* [THE TASK]
What is needed is every line, exactly as given, from the line containing "Screen dimensions: 972x614" through the end of the data below.

Stored records

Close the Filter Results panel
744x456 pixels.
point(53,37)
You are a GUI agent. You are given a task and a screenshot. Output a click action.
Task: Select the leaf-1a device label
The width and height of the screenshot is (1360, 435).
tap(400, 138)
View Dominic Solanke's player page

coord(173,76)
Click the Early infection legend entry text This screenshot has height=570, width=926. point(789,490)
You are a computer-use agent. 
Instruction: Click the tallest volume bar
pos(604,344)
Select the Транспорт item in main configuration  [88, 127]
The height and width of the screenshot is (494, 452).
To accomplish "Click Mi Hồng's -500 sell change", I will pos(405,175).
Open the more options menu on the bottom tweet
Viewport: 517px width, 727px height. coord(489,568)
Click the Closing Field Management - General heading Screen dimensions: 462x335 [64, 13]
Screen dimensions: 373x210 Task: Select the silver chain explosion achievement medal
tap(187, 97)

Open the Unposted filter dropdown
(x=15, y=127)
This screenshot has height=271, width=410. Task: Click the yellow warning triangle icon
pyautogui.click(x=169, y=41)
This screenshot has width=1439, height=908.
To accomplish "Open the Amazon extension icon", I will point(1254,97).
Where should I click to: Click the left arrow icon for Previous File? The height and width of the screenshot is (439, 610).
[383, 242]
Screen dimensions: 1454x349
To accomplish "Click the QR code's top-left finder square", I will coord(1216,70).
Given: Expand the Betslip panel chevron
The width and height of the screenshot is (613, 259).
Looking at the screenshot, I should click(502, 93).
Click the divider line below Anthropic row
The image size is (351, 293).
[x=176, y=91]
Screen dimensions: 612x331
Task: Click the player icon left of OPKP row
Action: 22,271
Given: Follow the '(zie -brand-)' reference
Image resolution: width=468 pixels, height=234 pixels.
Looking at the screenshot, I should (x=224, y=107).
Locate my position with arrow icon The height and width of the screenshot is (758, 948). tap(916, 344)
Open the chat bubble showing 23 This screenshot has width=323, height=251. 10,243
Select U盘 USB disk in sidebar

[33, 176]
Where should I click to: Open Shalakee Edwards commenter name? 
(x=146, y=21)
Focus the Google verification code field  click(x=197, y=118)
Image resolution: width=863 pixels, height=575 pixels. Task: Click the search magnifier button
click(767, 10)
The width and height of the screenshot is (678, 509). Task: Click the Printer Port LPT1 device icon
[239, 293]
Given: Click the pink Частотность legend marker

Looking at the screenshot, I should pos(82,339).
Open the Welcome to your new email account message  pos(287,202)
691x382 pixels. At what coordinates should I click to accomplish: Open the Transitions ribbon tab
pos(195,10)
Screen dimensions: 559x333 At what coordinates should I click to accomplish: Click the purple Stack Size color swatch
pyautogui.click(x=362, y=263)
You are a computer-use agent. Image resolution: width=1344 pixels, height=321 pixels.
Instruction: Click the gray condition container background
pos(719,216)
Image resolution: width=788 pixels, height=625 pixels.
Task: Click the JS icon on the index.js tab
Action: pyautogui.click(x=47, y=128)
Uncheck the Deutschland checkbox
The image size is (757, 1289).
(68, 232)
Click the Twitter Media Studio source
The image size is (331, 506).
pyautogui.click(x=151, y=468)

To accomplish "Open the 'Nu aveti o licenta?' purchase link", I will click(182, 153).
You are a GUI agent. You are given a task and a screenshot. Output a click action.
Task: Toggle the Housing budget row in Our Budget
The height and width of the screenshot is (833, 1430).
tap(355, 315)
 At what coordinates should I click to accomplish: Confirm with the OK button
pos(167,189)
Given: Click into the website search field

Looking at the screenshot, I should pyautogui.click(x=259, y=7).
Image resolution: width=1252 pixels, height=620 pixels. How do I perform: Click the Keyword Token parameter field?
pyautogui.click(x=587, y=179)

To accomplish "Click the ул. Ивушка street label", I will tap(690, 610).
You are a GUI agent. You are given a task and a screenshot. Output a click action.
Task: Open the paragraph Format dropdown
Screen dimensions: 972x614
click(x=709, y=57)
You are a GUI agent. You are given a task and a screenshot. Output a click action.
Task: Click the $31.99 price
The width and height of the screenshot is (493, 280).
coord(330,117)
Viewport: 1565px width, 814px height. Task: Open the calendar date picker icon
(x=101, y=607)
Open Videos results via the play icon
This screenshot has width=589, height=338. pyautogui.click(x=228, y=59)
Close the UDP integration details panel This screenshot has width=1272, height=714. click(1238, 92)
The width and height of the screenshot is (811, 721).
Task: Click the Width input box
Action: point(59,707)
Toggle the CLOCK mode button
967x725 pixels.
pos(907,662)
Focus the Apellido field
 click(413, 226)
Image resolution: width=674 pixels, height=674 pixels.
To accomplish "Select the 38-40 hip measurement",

* [ANSWER BOX]
Screen dimensions: 972x614
click(x=709, y=57)
You are a GUI agent. You are given a task and a screenshot. Output a click action.
Task: Click the $31.99 price
The width and height of the screenshot is (493, 280).
coord(330,117)
Viewport: 1565px width, 814px height. Task: Open the calendar date picker icon
(x=101, y=607)
Open Videos results via the play icon
This screenshot has width=589, height=338. pyautogui.click(x=228, y=59)
Close the UDP integration details panel This screenshot has width=1272, height=714. click(1238, 92)
The width and height of the screenshot is (811, 721).
Task: Click the Width input box
Action: point(59,707)
Toggle the CLOCK mode button
967x725 pixels.
pos(907,662)
Focus the Apellido field
 click(413, 226)
Image resolution: width=674 pixels, height=674 pixels.
To accomplish "Select the 38-40 hip measurement",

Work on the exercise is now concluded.